– ¿Ha ocurrido algo malo? -preguntó en italiano con fuerte acento extranjero-. ¿Qué sucede?
– Lo lamento, signorina -empezó Brunetti.
Ella le atajó imperiosamente.
– ¿Qué le pasa a mi marido?
A pesar de la sorpresa, Brunetti tuvo la presencia de ánimo suficiente como para moverse hacia la derecha, cerrándole el paso al camerino.
– Signora, perdone, pero creo preferible que no entre. -¿Por qué será que siempre saben lo que vas a decirles? ¿Es el tono o es una especie de instinto animal lo que les hace percibirla muerte en tu voz antes de que les des la noticia?
La mujer se tambaleó hacia un lado, como si la hubieran empujado, golpeó con la cadera el teclado del piano, y un sonido discordante llenó el corredor.

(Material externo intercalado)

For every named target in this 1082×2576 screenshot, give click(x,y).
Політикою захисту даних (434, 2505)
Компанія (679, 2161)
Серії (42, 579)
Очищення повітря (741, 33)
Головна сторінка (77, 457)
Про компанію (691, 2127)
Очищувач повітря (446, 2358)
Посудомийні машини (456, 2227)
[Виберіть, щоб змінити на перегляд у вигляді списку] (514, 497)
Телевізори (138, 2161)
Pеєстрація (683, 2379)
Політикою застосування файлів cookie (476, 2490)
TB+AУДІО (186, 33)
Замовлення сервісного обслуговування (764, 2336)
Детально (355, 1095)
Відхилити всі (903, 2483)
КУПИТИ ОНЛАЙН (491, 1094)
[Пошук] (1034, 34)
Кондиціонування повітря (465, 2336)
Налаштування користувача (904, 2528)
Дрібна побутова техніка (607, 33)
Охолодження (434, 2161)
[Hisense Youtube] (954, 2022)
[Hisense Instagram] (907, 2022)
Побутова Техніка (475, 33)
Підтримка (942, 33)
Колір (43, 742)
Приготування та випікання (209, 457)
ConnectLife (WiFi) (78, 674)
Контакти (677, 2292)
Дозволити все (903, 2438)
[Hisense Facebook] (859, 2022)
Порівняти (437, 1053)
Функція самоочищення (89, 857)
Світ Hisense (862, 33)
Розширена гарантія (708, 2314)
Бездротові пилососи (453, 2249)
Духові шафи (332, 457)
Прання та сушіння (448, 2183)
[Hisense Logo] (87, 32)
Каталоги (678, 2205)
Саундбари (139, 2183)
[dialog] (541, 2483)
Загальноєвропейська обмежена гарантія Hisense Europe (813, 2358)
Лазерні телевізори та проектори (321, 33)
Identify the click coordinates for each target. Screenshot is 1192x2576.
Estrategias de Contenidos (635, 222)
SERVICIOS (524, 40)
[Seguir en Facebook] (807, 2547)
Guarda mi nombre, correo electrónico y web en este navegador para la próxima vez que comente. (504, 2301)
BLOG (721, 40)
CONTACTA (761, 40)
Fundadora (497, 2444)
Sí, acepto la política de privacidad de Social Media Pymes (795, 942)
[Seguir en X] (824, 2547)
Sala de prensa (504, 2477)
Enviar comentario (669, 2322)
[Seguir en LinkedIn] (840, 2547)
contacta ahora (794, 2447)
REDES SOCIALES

Entonces, buscando el equilibrio, extendió el brazo con rigidez y la palma de su mano arrancó otro quejido de las teclas. Dijo algo en una lengua que Brunetti no entendía y se llevó la mano a la boca con un ademán tan melodramático que a la fuerza tenía que ser espontáneo.
En ese momento, al comisario le pareció que había pasado la vida haciéndole esto a la gente, diciéndoles que un ser querido había muerto o, peor, que había sido asesinado. Sergio, su hermano, era radiólogo y tenía que llevar en la solapa una plaquita metálica que cambiaba de color si se exponía a una cantidad peligrosa de radiación. De haber llevado él una placa sensible a la tristeza, al dolor o a la muerte, haría tiempo que habría cambiado de color permanentemente.
Ella abrió los ojos y le miró.
– Quiero verlo.
– Me parece que es mejor que no lo vea -respondió él, sabiendo positivamente que así era.
– ¿Qué ha pasado? -Ella se esforzaba por recobrar la calma, y lo consiguió.
– Creo que ha sido veneno -dijo él, aunque tenia la certeza.
– ¿Lo han matado? -preguntó ella con un asombro que parecía auténtico. O ensayado.